Ante la injusticia o la ausencia de Estado de Derecho los parias no se rebelan sino que buscan igualarse con sus opresores. Observemos cómo se organiza la policía en aquel pueblo: "Guiso Pirela, que llegó a dirigir la Policia Nacional, se trajo para Caracas a todos los vagos de Los Puertos, los puso a hacer un curso de un mes y les dio placa, revólver y poder, casi les dijo a todos: háganse tombos uniformados en cinco lecciones". Me pregunto si no es como hoy, los cuerpos de seguridad, todos, reciclan y enrocan funcionarios expulsados por faltas graves, vemos sin escándalo como a pocos meses de haber sido creada una policía que se propone como modelo hay ya una larga lista de sus miembros acusados de delitos, unos enjuiciados, otros no. Y, en general, la frecuencia con que los funcionarios de los distintos organismo de seguridad aparecen involucrados en crímenes de toda índole no habla tanto de lo rentable que es hoy el oficio de delincuente como de la facilidad con que el Estado arma a esos delincuentes.

El recuerdo de infancia se perpetúa en los datos del escritor, se hace vívido en la memoria porque tiene continuidad en su expectación de ciudadano, en Venezuela esta clase de memorias son tan útiles para asegurarnos con horror de cuan poco hemos cambiado.
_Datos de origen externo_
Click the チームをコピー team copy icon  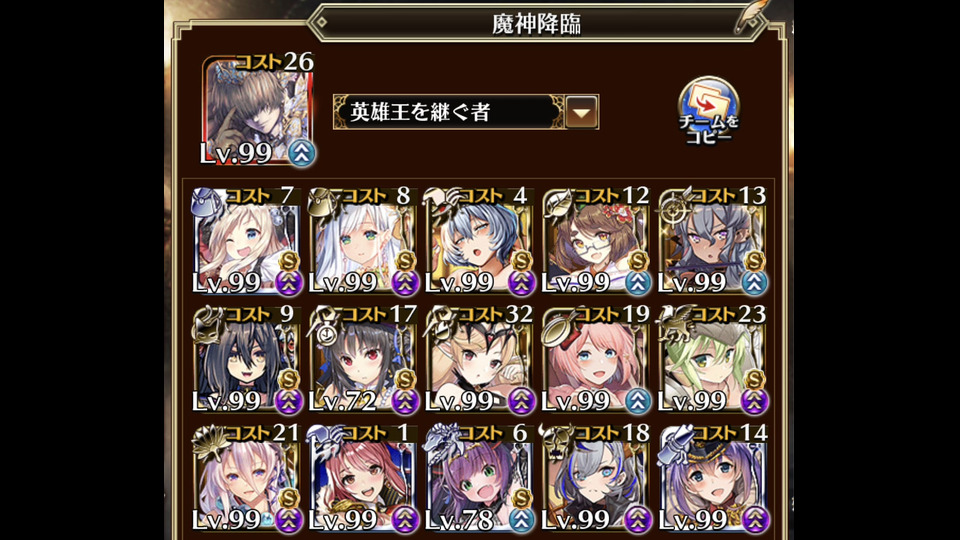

Este relato de Barrera Linares puede atarse sin pérdida de espacio ni tiempo con algunas páginas de Argenis Rodríguez, nos darían un panorama de la desesperanza, el leiv motiv de una biografía tocada por la misma fatalidad, desde El Moján hasta Maturín.

Es la picaresca de los recién venidos al espectáculo del petróleo, pero que al haber carecido de trasunto comunitario y proceso de gentilicio les resulta difícil situarse ante la novedad, incapaces de integrar las nuevas definiciones de poder, bienestar y dinero a un plan de mayor estabilidad en el tiempo, tan sólo pueden apelar a lo vestigial de una experiencia traumática, fracasada en su intentona de apropiación de una cultura funcional.

La impresión que nos deja el persuasivo fresco Sin partida de yacimiento es la de una sociedad desarticulada, errátil y aleatoria, pagada de todo pragmatismo, cuyo proyecto se hace volátil pues no depende ni de una élite consagrada y tampoco de una prédica gregaria.

Allá como aquí, hoy como ayer --y la picaresca se hace amarga--, los grupos llegan a descollar en virtud de trapacerías.

El individuo ajusta su potencial a una ecología de desconfianza y recelo, nadie dispone su mejor esfuerzo y todo se traza desde el cálculo, el éxito de los audaces fija un criterio de valoración no sólo del esfuerzo personal sino de los logros mismos, todo lo cual impacta, modela y remodela el ethos de una comunidad.

La pobreza no es vista como responsabilidad social ni como acicate para transformar el medio devorador, antes sirve como parangón para que los opulentos ostenten su riqueza y bienes superfluos, y dado que nada más pueden exhibir.

Doloroso pero cuán consistente es el testimonio de la infancia para biografiar un país como el nuestro, áspero y paidocida, que contra toda lógica concentra la mayor y mejor inversión en la punta del iceberg de su pirámide educacional.

Hoy quizás ya no tengamos albergues de expósitos, ni públicos ni privados, llámense Carmania o Colocaciones Familiares, y sin embargo los niños de la calle son una herida lacerante y una vergüenza, escuela de prostitución e indigencia son nuestras calles, infancia sin amparo, niños hechos desde la violencia de los adultos indolentes, como un Oliver Twist del peor de los infiernos. Como aquel de no más de 8 años cuya imagen, en un semáforo de Maracaibo, me taladra, vestido de harapos ofrecía la Gaceta Oficial con la puesta al día de la Lopna (Ley Orgánica para el Niño y el Adolescente).